Problems deciding if az- should have multiple registrations...
Addison Phillips [wM]
aphillips at webmethods.com
Fri Apr 11 13:27:59 CEST 2003
Well, I'm probably going to regret replying to this.
>
> I asked whether "az-Latn" and "az-Latn-AZ" differed in any way. If they
> do not, then the codes are duplicates.
Okay, but the argument has been presented that 3166 coded values are
registered to distinguish national or official languages. So:
1. Is 'az' the official or national language of 'AZ'? If yes then
register 'az-AZ'...
2. Is there a distinction between 'az-latn' and 'az-cyrl'? If yes, then
register 'az-latn' and 'az-cyrl'.
3. See #1. Repeat as needed.
>>
>> Locale identifiers are hobbled by a long term confusion with language
>> tags. Fixing locales requires either parallel changes to language tags
>> or divergence.
>
> Language tags are language tags, not locale tags. If the computer
> industry or some players in it have gunked-up software because
> programmers made erroneous assumptions about the structure of "locale"
> with regard to its elements, it is encumbant on the industry or those
> players to structure their software more accurately with regard to good
> localization and internationalization practice.
I'm not arguing that point. Only that fixing locales relies at least to
some extent on fixing language identifiers. I need a way to distinguish
'zh-Hant' from 'zh-Hans'. The best way to do that would be to get an
Official Language Tag because it is the language tag 'zh' that is
gunking things up, if you will.
>
>> If you examine the case for divergence (which is a case I've made
>> forcefully for the past year or so, so I've spent a lot of time
>> thinking about it), you eventually end up with problems related to the
>> fact that the language tag is necessarily part of the locale--and it
>> conflicts with portions of the locale ID designed to solve this same
>> problem.
>
> Language tags are there to tag languages. They are not there to solve
> everyone's locale problems.
But one thing language tags tag is software resources contained in
locales. Tagging those resources is a valid use, even by your
definition. I'm trying to solve locale interoperability problems and my
point is that introducing a field in the locale structure called
"script" is solving a problem that language tags really ought to, hence
this discussion. We can solve the problem separately or together.
Together looks like a better choice, given that this forum is already
working on it and changes in language tags will affect locale
identifiers anyway.
>> I imagine that there are systems with locales that look like:
>>
>> az.ISO8859_1 at latin
>> az-AZ.ISO8859_1 at latin
>
> Ghastly.
Exactly so.
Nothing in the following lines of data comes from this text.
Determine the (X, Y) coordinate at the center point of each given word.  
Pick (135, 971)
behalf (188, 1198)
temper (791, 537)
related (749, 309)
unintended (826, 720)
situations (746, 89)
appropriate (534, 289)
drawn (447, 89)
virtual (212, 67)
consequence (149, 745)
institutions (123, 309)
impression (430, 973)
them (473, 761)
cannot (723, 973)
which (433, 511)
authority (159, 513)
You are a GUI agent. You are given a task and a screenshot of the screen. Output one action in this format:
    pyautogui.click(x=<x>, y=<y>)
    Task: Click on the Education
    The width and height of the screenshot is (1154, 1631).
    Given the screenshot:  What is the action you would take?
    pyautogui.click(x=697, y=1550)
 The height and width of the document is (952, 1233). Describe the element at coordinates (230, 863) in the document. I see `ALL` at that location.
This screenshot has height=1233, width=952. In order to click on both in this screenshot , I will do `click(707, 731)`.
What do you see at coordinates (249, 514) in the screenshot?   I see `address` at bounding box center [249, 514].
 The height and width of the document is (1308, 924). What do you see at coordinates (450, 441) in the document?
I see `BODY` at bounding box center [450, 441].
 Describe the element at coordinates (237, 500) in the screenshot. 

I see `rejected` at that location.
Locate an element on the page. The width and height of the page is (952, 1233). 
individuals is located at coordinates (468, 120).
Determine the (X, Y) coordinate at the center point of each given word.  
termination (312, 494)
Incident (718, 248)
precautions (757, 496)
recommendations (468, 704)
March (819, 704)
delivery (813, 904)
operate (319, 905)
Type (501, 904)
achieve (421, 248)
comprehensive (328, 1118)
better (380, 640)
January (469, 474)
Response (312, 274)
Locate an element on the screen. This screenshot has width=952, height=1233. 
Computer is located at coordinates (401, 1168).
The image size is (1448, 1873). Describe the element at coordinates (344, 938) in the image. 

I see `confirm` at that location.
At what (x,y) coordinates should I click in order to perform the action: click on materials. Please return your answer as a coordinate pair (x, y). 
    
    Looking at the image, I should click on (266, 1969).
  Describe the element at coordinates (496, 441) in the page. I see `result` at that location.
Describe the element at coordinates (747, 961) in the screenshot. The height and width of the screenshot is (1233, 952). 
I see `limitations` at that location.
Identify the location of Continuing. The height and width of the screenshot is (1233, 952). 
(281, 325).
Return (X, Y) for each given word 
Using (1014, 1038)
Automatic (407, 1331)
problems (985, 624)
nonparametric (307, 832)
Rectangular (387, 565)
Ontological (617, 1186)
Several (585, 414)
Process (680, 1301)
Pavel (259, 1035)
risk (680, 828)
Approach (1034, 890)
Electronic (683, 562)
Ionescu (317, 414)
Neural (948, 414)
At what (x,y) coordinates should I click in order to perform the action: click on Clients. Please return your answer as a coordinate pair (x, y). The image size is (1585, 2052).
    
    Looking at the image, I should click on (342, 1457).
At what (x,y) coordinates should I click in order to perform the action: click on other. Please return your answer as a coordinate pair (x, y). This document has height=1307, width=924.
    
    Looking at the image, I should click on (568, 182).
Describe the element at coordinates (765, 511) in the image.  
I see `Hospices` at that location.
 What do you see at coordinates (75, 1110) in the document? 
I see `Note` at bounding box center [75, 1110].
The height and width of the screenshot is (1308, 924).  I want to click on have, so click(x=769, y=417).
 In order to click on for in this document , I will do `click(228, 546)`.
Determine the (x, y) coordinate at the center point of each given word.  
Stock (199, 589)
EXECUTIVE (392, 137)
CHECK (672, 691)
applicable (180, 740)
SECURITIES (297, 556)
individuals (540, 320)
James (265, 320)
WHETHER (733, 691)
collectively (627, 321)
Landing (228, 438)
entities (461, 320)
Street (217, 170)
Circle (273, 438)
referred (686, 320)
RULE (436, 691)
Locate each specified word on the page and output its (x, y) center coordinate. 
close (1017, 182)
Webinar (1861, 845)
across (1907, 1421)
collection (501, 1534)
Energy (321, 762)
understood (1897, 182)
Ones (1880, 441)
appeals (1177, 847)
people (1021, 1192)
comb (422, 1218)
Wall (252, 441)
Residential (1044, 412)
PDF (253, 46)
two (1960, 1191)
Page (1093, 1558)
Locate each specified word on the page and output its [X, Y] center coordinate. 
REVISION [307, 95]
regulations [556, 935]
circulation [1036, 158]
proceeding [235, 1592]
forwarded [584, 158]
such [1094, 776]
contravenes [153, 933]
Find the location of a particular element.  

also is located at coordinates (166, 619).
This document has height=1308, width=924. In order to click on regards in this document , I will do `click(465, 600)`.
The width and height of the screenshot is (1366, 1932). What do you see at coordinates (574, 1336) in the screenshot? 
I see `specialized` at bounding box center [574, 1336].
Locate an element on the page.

My problem is how to run my Java program over the top of
that mess and still get system messages in the right language, script,
and orthography.
>
>> These are not different on some level recognized as linguistic, but
>> the data files for these locales are actually not the same and may
>> actually *be* different in some recognizably linguistic manner.
>
> May it, indeed?
Sure, why not? We're both speculating here! I didn't go and compare all
the files either, but I'm pretty sure I know of at least two fields in
the above speculated locales (yes, I know, I know...) that are different.
>
>> Japanese has similar problems. There are many systems that have both
>> 'ja' and 'ja_JP' locales. These are not lingistically different unless
>> you follow Martin's argument that number formats and the like are
>> language or orthographic differences.
>
>
> 639 and SIL and 3066 specify language tags, Addison, not locales.
No kidding...? didn't I say that a few messages back (and in fact
propose language to put into a 3066bis to deal with that)?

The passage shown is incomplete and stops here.